As can be seen from the above, the conference terminal 1100 of the present embodiment receives the audio signal picked up by the movable audio pickup device, and obtains the direction of the movable audio pickup device relative to the conference terminal; generating direction indication information indicating the direction of sound presented when the audio signal is played according to the current direction of the movable audio pickup equipment relative to the meeting place terminal; sending the audio signal and the direction indication information, wherein the sound direction to be presented when the audio signal is played, which is indicated by the direction indication information generated and sent by the conference terminal, is matched with the current direction of the movable audio pickup device relative to the conference terminal; therefore, after receiving the audio signal and the direction indicating information, the conference server or other conference terminals can adjust and play the audio signal according to the direction indicating information, and then can play the audio signal and the corresponding image signal with the sound-image matching effect, thereby laying a foundation, and being beneficial to realizing the functions of 'listening and distinguishing positions' in the scene that the video conference system deploys the movable audio pickup equipment.
It should be noted that, for simplicity of description, the above-mentioned method embodiments are described as a series of acts or combination of acts, but those skilled in the art will recognize that the present invention is not limited by the order of acts, as some steps may occur in other orders or concurrently in accordance with the invention.
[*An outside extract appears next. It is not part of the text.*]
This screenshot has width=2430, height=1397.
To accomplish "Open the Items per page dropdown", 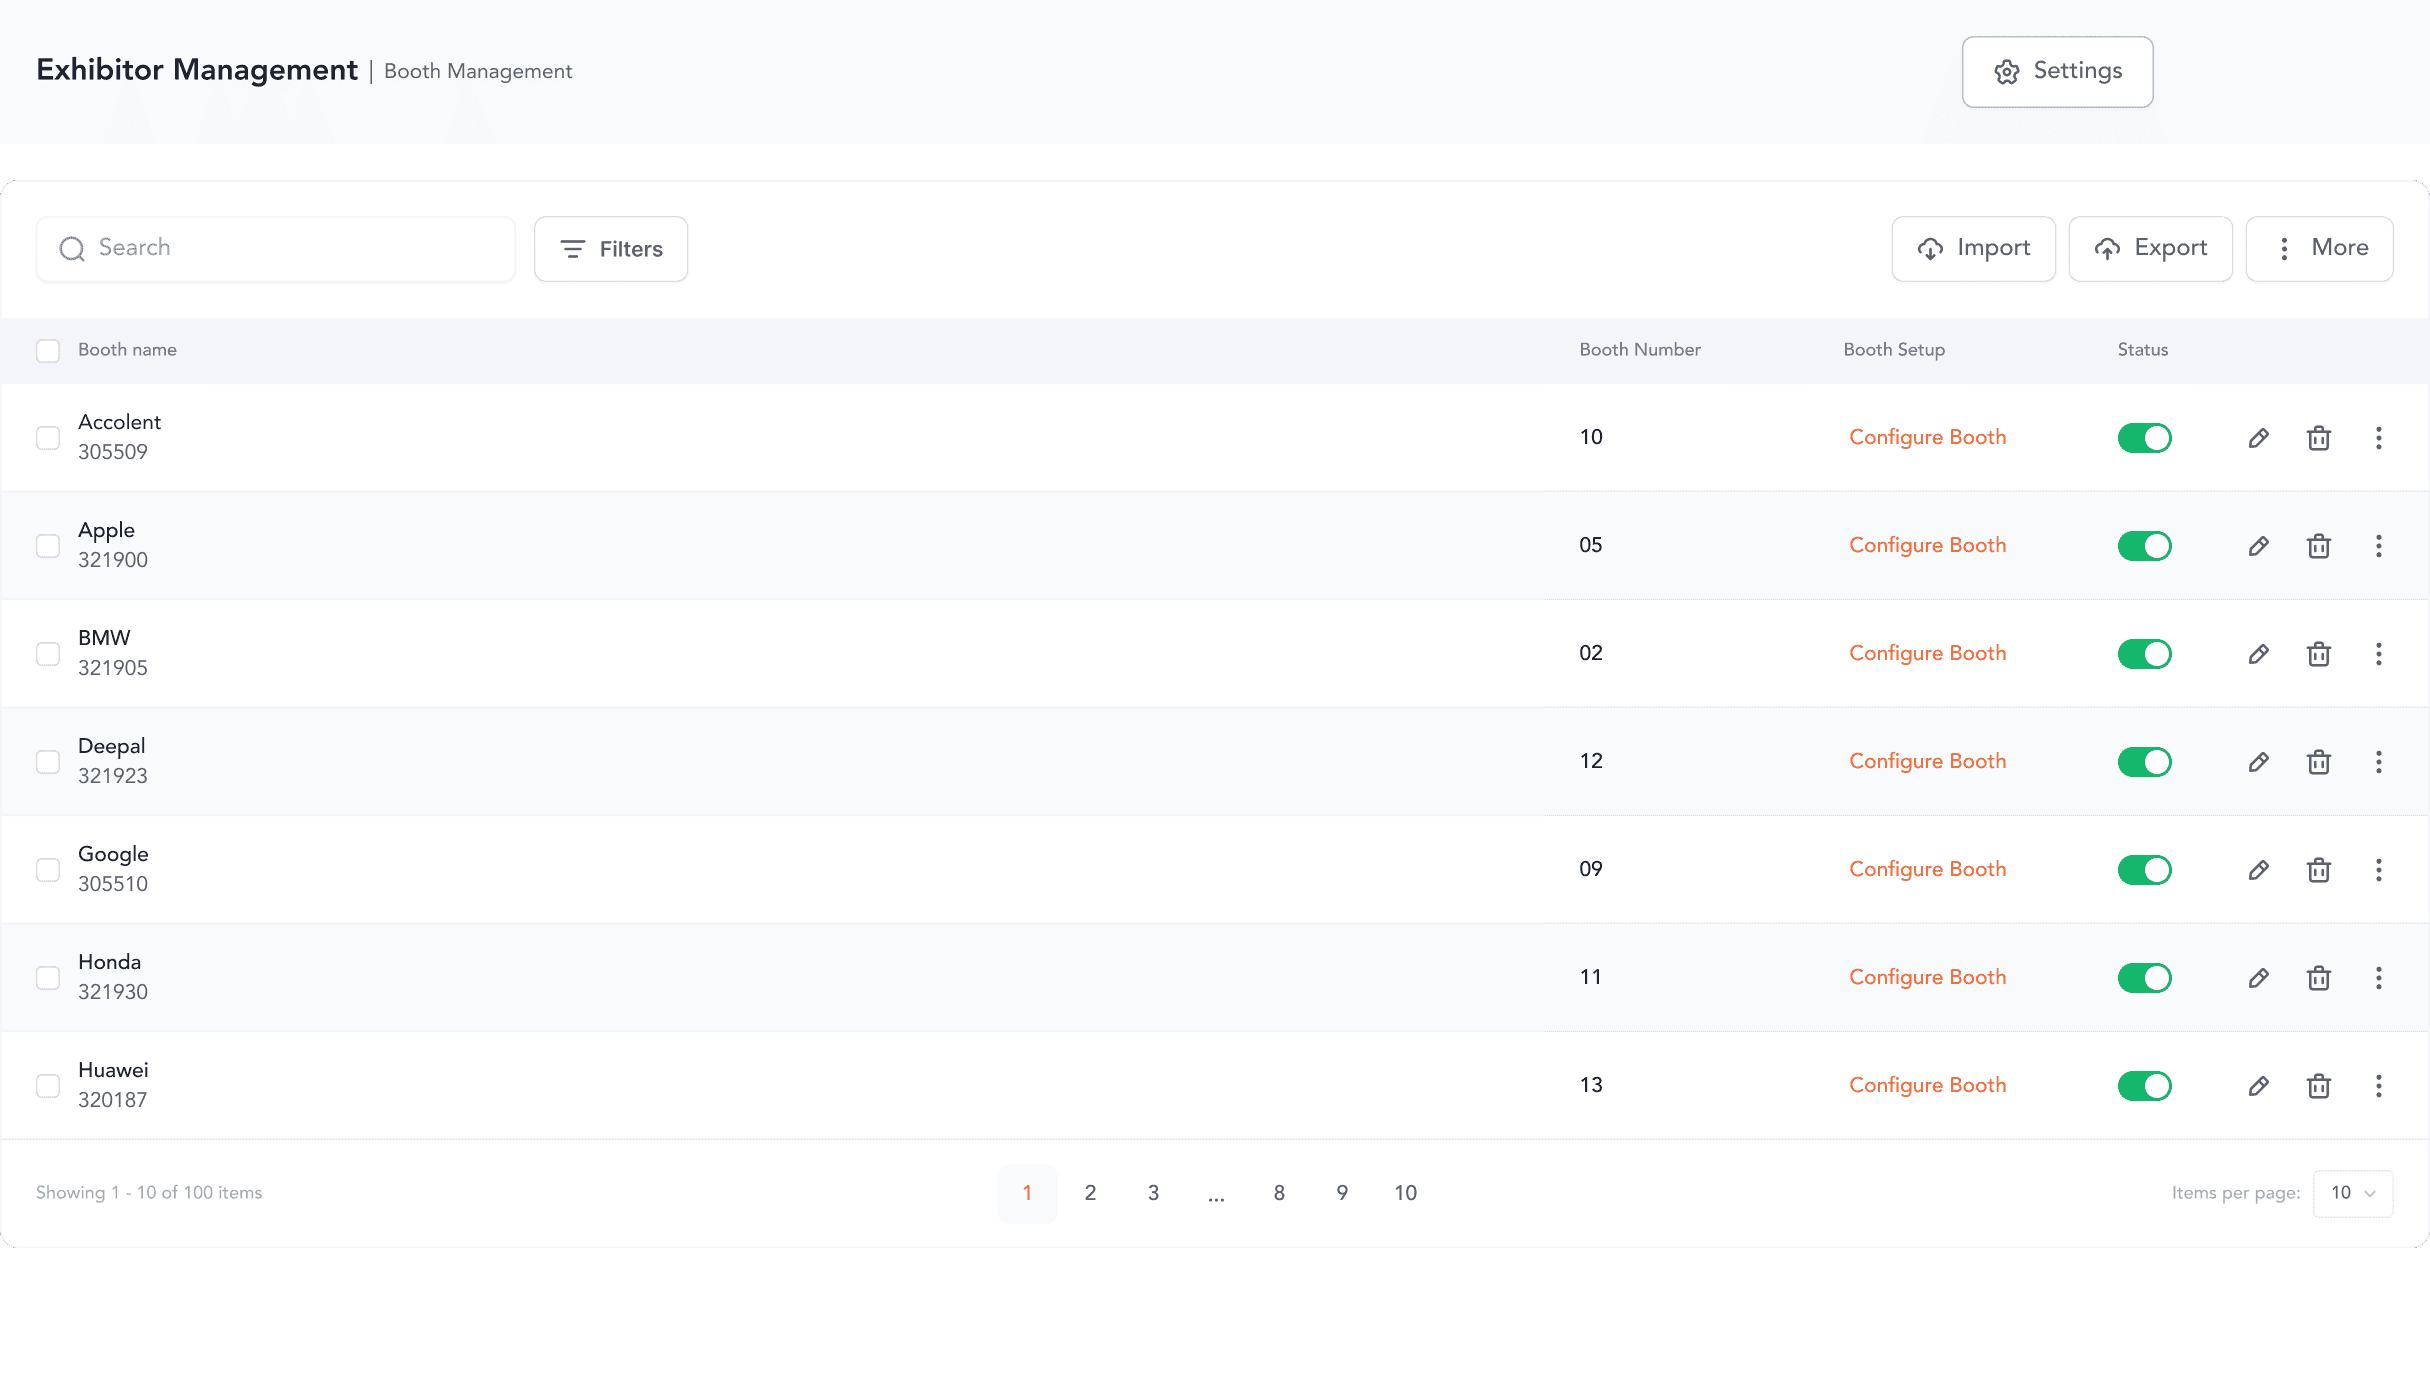I will pos(2352,1193).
Further, those skilled in the art should also appreciate that the embodiments described in the specification are preferred embodiments and that the acts and modules referred to are not necessarily required by the invention.
In the foregoing embodiments, the descriptions of the respective embodiments have respective emphasis, and for parts that are not described in detail in a certain embodiment, reference may be made to related descriptions of other embodiments.
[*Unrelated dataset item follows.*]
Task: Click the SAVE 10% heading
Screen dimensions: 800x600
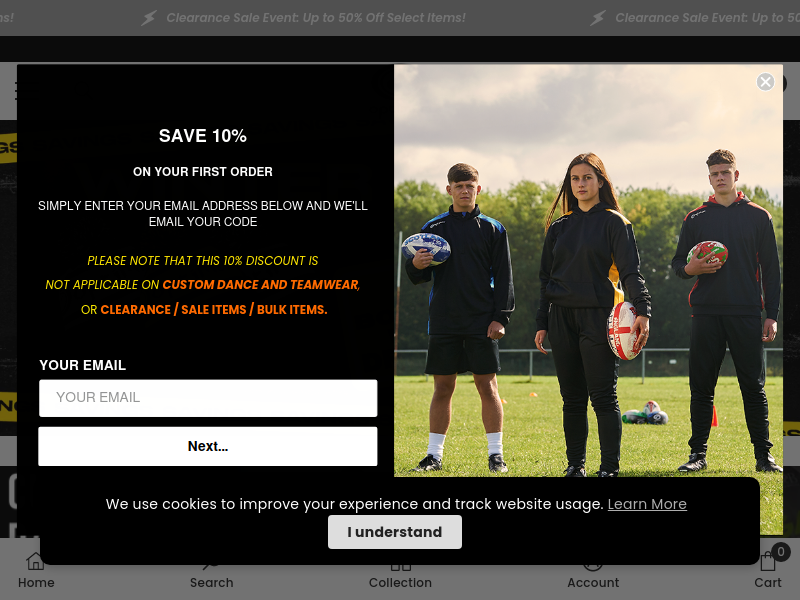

It will be understood by those skilled in the art that all or part of the steps in the method for implementing the above embodiments may be implemented by hardware that is instructed to implement by a program, and the program may be stored in a computer-readable storage medium, where the above-mentioned storage medium may be a read-only memory, a magnetic or optical disk, and the like.
The audio signal processing of the conference terminal, the conference terminal and the video conference system provided by the embodiment of the invention are introduced in detail, a specific example is applied in the text to explain the principle and the implementation mode of the invention, and the description of the embodiment is only used for helping to understand the method and the core idea of the invention; meanwhile, for a person skilled in the art, according to the idea of the present invention, there may be variations in the specific embodiments and the application scope, and in summary, the content of the present specification should not be construed as a limitation to the present invention.